Ben Horton
Words by Melissa Williams
Ben Horton is a skateboarder, graphic designer, skateboard company owner, family man, nature lover and artist who lives in California, USA. His creative work is innovative and inspirational, a power-punch of visual beauty, environmental consciousness and freedom.
Horton’s development as an artist within the ‘skateboard industry’ was as free, natural and survivalist as the flow and art of skateboarding and the universe itself. Since his childhood, Horton has been fascinated with nature, as he recalls: ‘My earliest memories are of volcano drawings. For some reason, I was fixed on drawing brown volcanoes with red lava bursting out the top. I’ve always been fascinated with nature. But as a child I preferred drawing cars and I always thought animals were impossible to draw. Like it was the next level of drawing or something. As I got older though, I figured out some things about animal anatomy, which helped a lot.’

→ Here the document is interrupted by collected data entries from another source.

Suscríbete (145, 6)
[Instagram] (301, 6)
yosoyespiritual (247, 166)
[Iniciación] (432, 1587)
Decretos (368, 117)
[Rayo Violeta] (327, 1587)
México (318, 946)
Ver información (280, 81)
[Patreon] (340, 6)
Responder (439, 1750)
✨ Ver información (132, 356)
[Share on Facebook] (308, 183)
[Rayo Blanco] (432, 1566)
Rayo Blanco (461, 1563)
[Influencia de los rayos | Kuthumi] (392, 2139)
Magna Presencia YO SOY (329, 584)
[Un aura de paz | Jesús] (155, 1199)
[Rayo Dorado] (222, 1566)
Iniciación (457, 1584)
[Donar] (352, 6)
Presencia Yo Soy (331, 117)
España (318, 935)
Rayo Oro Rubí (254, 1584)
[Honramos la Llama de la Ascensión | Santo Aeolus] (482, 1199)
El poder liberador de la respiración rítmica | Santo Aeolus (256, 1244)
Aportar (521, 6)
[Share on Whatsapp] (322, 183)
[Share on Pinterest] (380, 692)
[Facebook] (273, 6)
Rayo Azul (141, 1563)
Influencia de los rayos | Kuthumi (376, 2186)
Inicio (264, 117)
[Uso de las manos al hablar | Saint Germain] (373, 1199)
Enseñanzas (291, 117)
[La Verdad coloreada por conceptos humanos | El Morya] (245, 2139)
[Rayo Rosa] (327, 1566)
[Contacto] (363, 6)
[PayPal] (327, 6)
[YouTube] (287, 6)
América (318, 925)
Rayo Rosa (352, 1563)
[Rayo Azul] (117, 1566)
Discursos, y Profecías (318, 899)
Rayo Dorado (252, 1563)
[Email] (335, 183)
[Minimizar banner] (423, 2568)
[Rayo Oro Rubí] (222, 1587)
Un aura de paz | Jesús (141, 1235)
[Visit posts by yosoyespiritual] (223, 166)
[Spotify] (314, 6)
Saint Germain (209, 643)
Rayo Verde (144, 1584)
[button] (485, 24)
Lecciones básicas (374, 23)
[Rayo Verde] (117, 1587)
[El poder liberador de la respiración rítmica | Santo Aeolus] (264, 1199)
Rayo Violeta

In 1984, Horton got his first skateboard from the G&S skateshop in La Mesa, California. It was a Neil Blender, Coffee Break model, ‘It later got stolen out of a bush I stashed it in on the way to school. I think the single most influential aspect of skateboarding and the graphics for me was that there were no rules. Or at least it seemed to be that way.’
Even though Horton loved skateboard graphics and the freedom that came with skateboarding, at the time he didn’t know anything about skateboard artists. Most of his favourite graphics at the time came from Santa Cruz Skateboards and therefore more than likely the great artist, Jim Phillips [see MyNameIs? Issue 3]. A few years on, around 1989, Horton started picking up on the art that came on boards like Black Label and SMA. With no internet to access at that time and libraries being about as exciting as a kick in the teeth to a young skateboarder, Horton had little classic art knowledge at his disposal, apart from the Da Vinci, Dali and Escher books in his home.
Technical art information was also a little hard to come buy and even though Horton did take standard art classes in High School, most of what he knows and does is entirely self-taught, ‘I took some drawing and painting night classes at a nearby community college in 1992. I felt like it was a bit of a waste of time. I did learn that art materials are expensive and that I needed to find out a lot more about art history. I wish I could have gone to a nice school and really have taken the time to learn it all, but that wasn’t realistic. I just couldn’t afford it. So yeah, most of what I’ve learned has been by making mistakes and trying new materials and techniques on my own.’